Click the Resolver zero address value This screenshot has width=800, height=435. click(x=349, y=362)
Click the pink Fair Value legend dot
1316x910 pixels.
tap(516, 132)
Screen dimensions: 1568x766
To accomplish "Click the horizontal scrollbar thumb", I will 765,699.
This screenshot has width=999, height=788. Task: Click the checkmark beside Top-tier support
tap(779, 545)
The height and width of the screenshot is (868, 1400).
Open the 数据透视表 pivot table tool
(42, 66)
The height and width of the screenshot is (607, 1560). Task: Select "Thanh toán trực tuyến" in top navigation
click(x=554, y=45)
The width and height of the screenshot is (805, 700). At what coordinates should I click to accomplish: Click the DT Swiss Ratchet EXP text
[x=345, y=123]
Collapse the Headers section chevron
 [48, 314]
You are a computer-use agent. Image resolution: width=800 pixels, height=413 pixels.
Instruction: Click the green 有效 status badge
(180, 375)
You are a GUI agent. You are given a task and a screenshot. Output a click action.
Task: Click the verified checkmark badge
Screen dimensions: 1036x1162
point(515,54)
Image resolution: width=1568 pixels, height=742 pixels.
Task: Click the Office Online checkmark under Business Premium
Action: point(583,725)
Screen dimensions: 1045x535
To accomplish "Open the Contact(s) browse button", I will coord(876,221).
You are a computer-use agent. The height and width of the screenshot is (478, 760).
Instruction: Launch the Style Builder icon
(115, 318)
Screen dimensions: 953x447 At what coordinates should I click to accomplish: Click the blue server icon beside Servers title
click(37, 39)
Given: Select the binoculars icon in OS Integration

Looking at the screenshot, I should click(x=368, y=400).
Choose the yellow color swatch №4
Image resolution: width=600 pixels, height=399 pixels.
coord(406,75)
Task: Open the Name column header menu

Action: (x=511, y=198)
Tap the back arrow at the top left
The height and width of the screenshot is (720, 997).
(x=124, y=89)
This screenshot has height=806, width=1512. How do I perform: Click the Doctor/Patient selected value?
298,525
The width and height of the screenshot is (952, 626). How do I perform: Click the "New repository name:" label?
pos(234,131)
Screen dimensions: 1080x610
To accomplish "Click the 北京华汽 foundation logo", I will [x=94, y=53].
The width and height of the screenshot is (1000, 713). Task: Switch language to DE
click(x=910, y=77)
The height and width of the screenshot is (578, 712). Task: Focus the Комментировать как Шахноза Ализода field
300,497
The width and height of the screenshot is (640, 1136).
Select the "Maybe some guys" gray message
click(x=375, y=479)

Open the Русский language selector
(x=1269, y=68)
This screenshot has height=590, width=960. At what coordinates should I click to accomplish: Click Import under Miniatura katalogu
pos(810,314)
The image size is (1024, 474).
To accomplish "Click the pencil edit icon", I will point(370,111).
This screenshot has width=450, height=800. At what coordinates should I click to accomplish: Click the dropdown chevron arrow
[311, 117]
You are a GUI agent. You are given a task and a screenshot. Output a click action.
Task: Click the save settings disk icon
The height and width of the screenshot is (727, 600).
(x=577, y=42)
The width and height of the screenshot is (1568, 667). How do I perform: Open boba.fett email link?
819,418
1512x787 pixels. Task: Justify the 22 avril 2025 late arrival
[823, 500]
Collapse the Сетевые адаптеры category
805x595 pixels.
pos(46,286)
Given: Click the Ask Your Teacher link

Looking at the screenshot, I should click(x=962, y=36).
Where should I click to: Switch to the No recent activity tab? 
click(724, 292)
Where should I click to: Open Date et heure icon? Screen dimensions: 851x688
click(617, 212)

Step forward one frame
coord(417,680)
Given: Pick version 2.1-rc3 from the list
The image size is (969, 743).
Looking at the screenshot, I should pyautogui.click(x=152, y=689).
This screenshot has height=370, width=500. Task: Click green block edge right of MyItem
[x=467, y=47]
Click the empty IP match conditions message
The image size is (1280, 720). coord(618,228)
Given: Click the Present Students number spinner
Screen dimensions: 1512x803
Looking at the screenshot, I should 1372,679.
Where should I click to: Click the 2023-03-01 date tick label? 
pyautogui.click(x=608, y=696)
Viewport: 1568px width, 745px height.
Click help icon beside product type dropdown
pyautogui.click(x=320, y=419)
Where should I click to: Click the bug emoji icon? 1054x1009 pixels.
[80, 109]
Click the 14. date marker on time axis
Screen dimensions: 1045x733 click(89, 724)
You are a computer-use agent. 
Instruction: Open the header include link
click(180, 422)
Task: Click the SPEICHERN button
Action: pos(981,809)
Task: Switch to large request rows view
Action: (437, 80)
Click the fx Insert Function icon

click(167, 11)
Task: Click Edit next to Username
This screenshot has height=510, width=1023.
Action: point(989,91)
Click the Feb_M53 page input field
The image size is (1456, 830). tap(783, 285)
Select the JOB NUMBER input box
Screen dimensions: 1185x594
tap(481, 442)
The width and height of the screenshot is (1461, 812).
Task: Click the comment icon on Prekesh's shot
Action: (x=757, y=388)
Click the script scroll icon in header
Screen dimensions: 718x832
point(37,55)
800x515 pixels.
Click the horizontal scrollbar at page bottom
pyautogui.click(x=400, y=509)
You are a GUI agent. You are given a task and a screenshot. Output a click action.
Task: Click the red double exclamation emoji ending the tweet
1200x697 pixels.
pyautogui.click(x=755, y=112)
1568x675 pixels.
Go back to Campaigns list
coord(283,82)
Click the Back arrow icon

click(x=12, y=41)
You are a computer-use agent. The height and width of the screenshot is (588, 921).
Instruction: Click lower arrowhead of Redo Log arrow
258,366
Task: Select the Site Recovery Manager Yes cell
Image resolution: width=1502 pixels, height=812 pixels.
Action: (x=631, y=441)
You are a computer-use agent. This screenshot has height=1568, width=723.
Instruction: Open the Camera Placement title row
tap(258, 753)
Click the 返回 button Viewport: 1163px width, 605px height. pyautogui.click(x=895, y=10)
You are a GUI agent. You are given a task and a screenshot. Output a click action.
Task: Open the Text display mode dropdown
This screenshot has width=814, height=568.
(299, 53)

• • • • • • •

**Task item:** What lines above contain "will"? Copy them out.

**Solution for this task:**
To accomplish "Click the horizontal scrollbar thumb", I will 765,699.
To accomplish "Open the Contact(s) browse button", I will coord(876,221).
To accomplish "Click the 北京华汽 foundation logo", I will [x=94, y=53].
To accomplish "Click the pencil edit icon", I will point(370,111).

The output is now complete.